◆ DIRECTION:
Write the next part of the forum post about retrying Ansible Helm deployments after a refused cluster connection, picking up after its final sentence.

### DOCUMENT PASSAGE

0
votes

I'm deploying helm charts using community.kubernetes.helm with ease but I've run into conditions where the connection is refused and it's not clear how best to configure a retries/wait/until. I've run into a case where every now and then, helm can't communicate with the cluster, here's an example (dns/ip faked) showing that the issue is as simple as not being able to connect to the cluster:

fatal: [localhost]: FAILED! => {"changed": false, "command": "/usr/local/bin/helm --kubeconfig /var/opt/kubeconfig --namespace=gpu-operator list --output=yaml --filter gpu-operator", "msg": "Failure when executing Helm command. Exited 1.\nstdout: \nstderr: Error: Kubernetes cluster unreachable: Get "https://ec2-host/k8s/clusters/c-xrsqn/version?timeout=32s": dial tcp 192.168.1.1:443: connect: connection refused\n", "stderr": "Error: Kubernetes cluster unreachable: Get "https://ec2-host/k8s/clusters/c-xrsqn/version?timeout=32s": dial tcp 192.168.1.1:443: connect: connection refused\n", "stderr_lines": ["Error: Kubernetes cluster unreachable: Get "https://ec2-host/k8s/clusters/c-xrsqn/version?timeout=32s": dial tcp 192.168.1.1:443: connect: connection refused"], "stdout": "", "stdout_lines": []}

In my experience, I have seen that try/retry will work. I agree that it would be ideal to figure out why I can't connect to the service, but it would be even more ideal to work around this by taking advantage of a catch all "until" block that tries this block until it works or gives up after N tries while taking a break of N seconds.

######
### DATA EXCERPT

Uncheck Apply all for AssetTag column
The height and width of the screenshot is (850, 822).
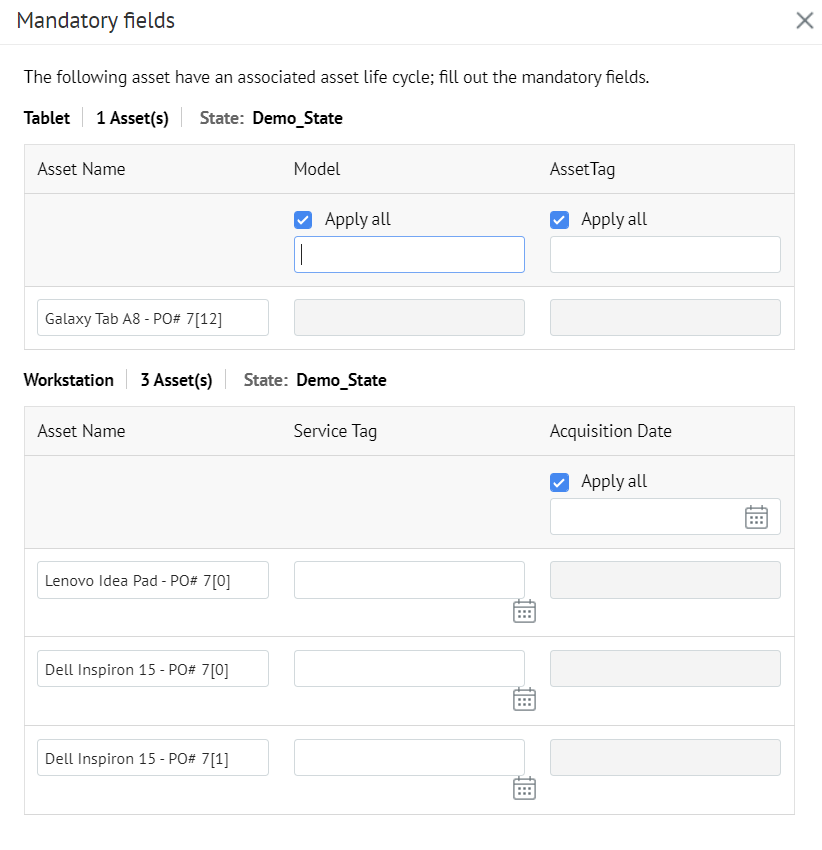pos(560,220)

######

◆ ANSWER TO THE EXERCISE:
Here's an example of the ansible block:

- name: deploy Nvidia GPU Operator
  block:
    - name: deploy gpu operator
      community.kubernetes.helm:
        name: gpu-operator
        chart_ref: "{{ CHARTS_DIR }}/gpu-operator"
        create_namespace: yes
        release_namespace: gpu-operator
        kubeconfig: "{{ STATE_DIR }}/{{ INSTANCE_NAME }}-kubeconfig"
      until: ??? 
      retries: 5
      delay: 3
  when: GPU_NODE is defined

I would really appreciate any suggestions/pointers.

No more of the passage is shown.